---- Data provided

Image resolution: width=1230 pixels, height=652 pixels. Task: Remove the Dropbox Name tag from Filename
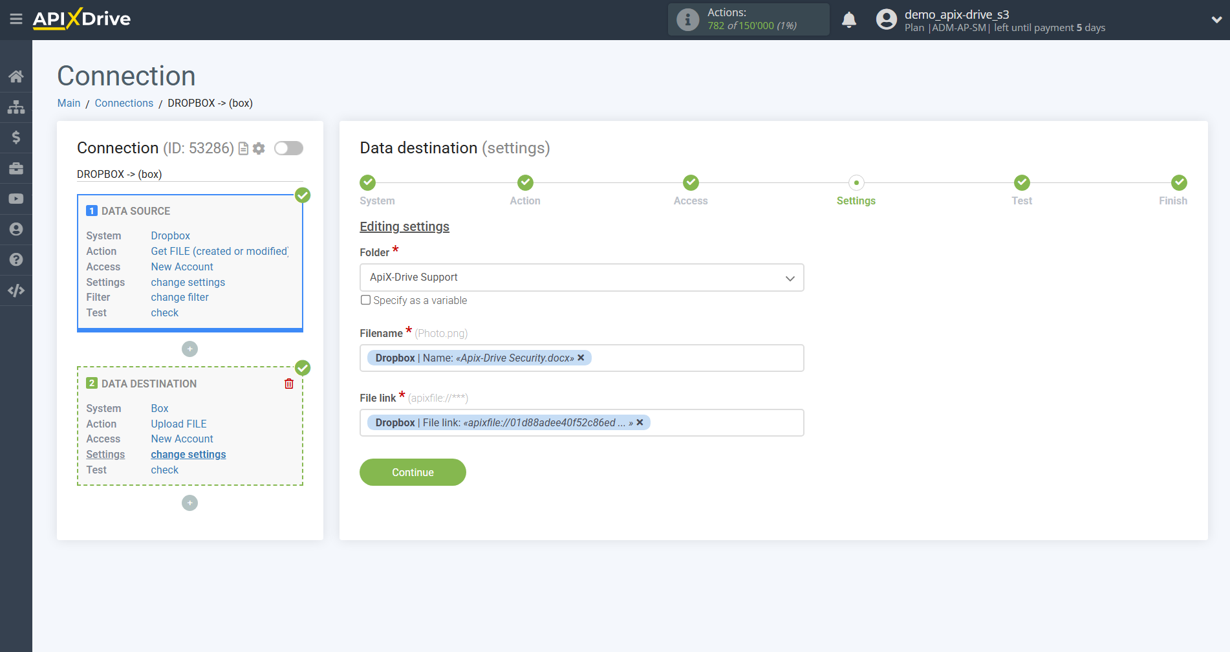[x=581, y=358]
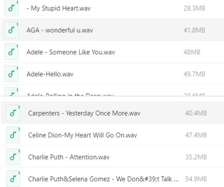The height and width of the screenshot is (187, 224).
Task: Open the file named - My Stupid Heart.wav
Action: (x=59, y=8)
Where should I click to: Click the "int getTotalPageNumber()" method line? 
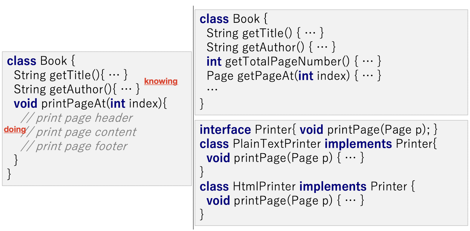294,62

--------
---- Data provided

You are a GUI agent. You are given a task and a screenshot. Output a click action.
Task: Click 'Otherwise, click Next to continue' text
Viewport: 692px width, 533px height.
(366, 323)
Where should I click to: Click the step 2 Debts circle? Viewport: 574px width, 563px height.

--------
---- Data provided

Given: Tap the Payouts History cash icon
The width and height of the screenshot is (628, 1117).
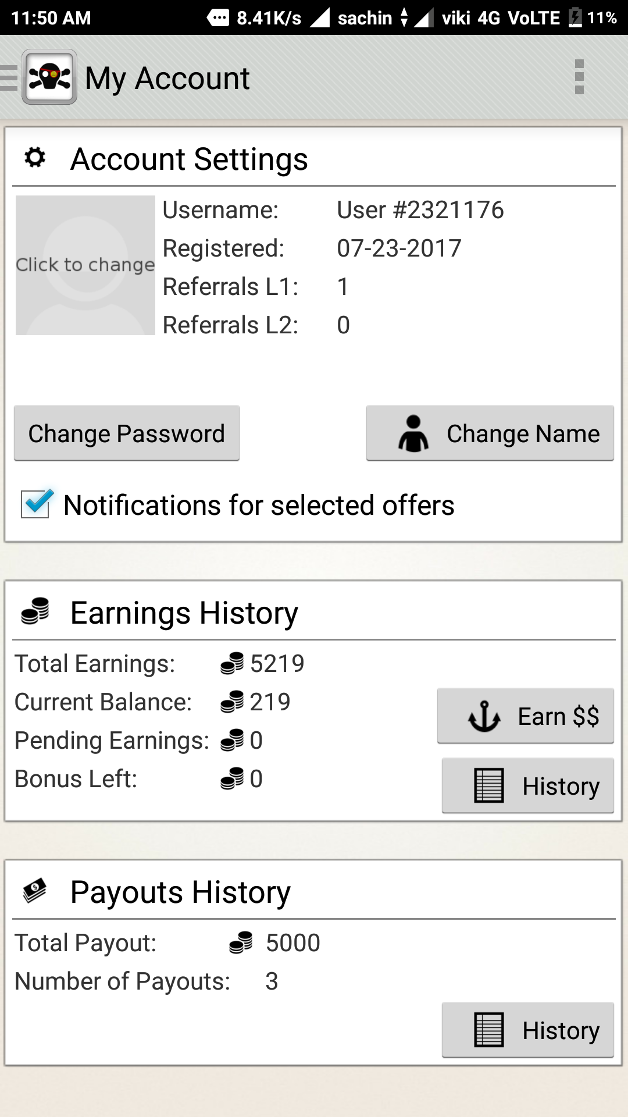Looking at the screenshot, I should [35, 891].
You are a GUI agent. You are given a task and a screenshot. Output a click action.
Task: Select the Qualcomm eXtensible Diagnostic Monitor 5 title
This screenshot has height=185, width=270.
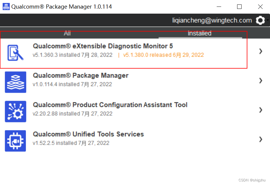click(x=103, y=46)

--------

> [Task prompt]
Retype the records above, but only those lines that fall between the line containing "Task: Click 'Otherwise, click" and the line containing "Where should I click to: Click the step", with both of those lines included, exactly as written.

> [Expected answer]
Task: Click 'Otherwise, click Next to continue' text
Viewport: 692px width, 533px height.
(366, 323)
Where should I click to: Click the step 2 Debts circle? Viewport: 574px width, 563px height.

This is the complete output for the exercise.